ロマチェンコは全階級を通じた最強のボクサーと言われ「パウンド・フォー・パウンド」の称号を与えられている。

これまで、サウスポースタイルからの絶妙なテクニックと高速コンビネーションで、数々の相手をリングに沈めてきた。

しかし、ここ最近は階級をライト級にあげてから苦戦が続き、階級の壁を感じていた。

今回は、元ライト級王者のクローラを相手に、ロマチェンコがどのような試合をするのか、注目の試合となった。

試合は一方的な展開に

 試合の序盤は静かな立ち上がりで、お互いが相手の力量を測っているようだった。ロマチェンコのステップに、クローラも手数が出ず警戒していた。

次のラウンドからロマチェンコがスピードのギアを上げると、、クローラは圧倒され防御に回るのが精一杯となる。

その後は、ロマチェンコが素早いステップで、出入りを繰り返し、パンチを的確に打ち込んでいく。クローラは手が出ず、防戦一方になっていった。

3Rには、ロープに釘付けとなり、レフリーがスタンディングダウンを宣告。それが、レフリーストップかと思われ、リング場に人が入り込む一面もあった。

続く4Rには、ここで試合を終わらせようと、更にギアチェンジしたロマチェンコが、クローラに襲いかかる。

4Rの1分が過ぎた頃に、ロマチェンコの左ストレートからの右フックが急所のテンプルに打ち込まれ、クローラが前のめりにダウン。

レフリーが途中でカウントを取るのをやめて、KO勝ちとなった。一方的な展開にロマチェンコの底知れない力を垣間見た。

ロマチェンコの特徴

ロマチェンコの強さは、その圧倒的なスピードと、多彩なコンビネーションにある。高速で打ち込むコンビネーションで、相手の意識を撹乱する。

パンチの種類も、様々なパターンを持っているため、ディフエンスが追いつかないのだ。ライト級では体格が小さいが、対峙すると、思った以上に、プレッシャーが掛かるのだろう。

また、速いパンチと強いパンチを組み合わせた強弱が絶妙だ。

ボクサーは、強いパンチで倒れるわではない。いくらパンチが強くても、来るタイミングが分かっていれば対処できる。
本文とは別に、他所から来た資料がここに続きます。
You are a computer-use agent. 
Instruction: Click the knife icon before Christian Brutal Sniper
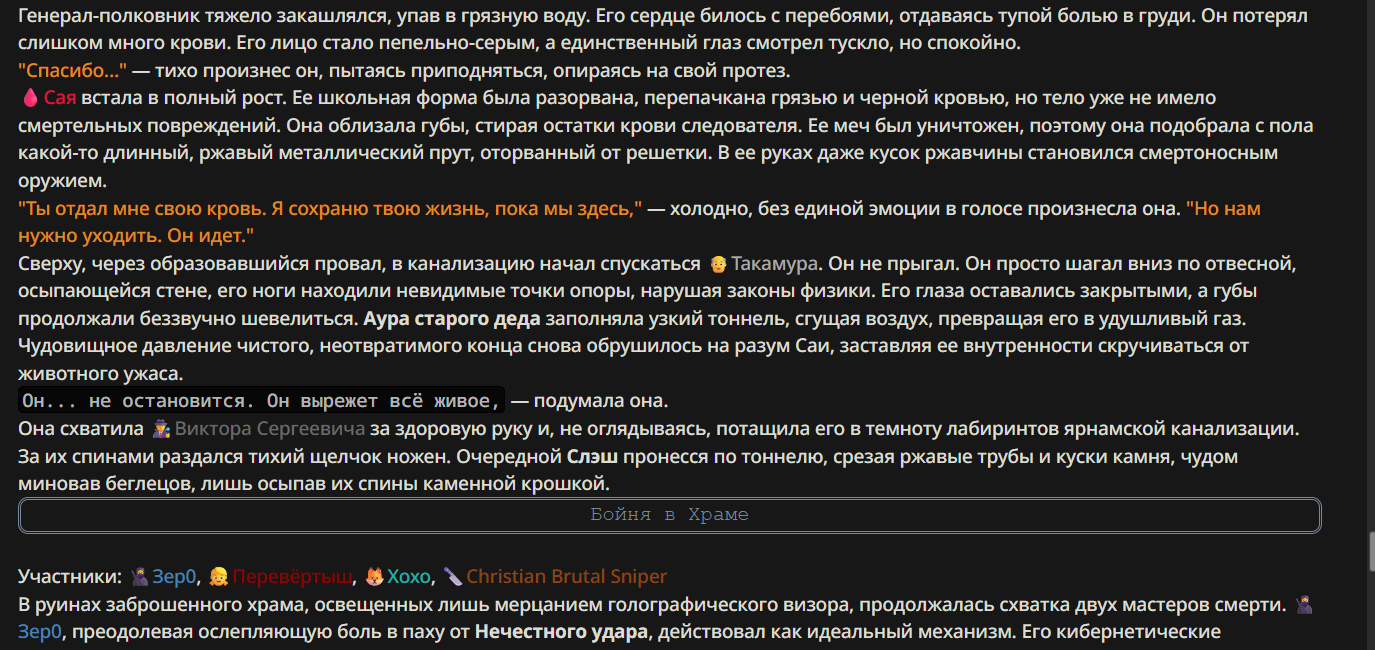[x=453, y=577]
しかし、想定外のパンチが的確なタイミングで、急所を捕らえると倒れてしまう。

また、ロマチェンコの左の使い方も多彩だ。通常サウスポーは、右手を器用に使うが、左手は、パンチの種類が少ない選手が多い。

しかし、ロマチェンコの場合は、アッパーとフックを織り交ぜたパンチや、タイミングを変えてダブル、トリプルなど変則的なパンチを織り交ぜる。

バリエーションが多いため、相手がパンチに反応できず、受け手に回ってしまうのだろう。

気になる今後の行方は

一時は下の階級に下げるとも噂されたが、このままライト級でのタイトル統一に進んでいくだろう。ここ数戦は階級の壁を感じていたが、今回の試合でライト級に順応したと言える。

他の王者は、ロマチェンコの圧倒的な強さを目にして、どう思っただろうか。つけいる隙がなく、穴が無くて攻略は非常に難しい。素直にやりたいとは言えないだろう。

それほど、圧巻のパフォーマンスだった。アメリカでの人気も、うなぎのぼりだ。今回の試合会場、ロサンゼルスのステープルズ・センターも多くの観衆で埋め尽くされた。

私も昨年リナレスVSロマチェンコの一戦を現地で観戦したが、ニューヨークにあるマジソンスクエアガーデンも満員となった。アメリカでの人気も高く、集客力もある。

これから、ますますビックスターになっていくだろう。試合後のインタビューでは、対抗王者であるWBC王者のマイキー・ガルシアの名前も上がった。

ひとつ下の階級には、海外を拠点とする世界王者の伊藤雅雪もいる。伊藤もロマチェンコと同じトップランク者と契約を交わしたため、対戦もありえる。今後もロマチェンコを中心に中量級がより一層盛り上がっていくだろう。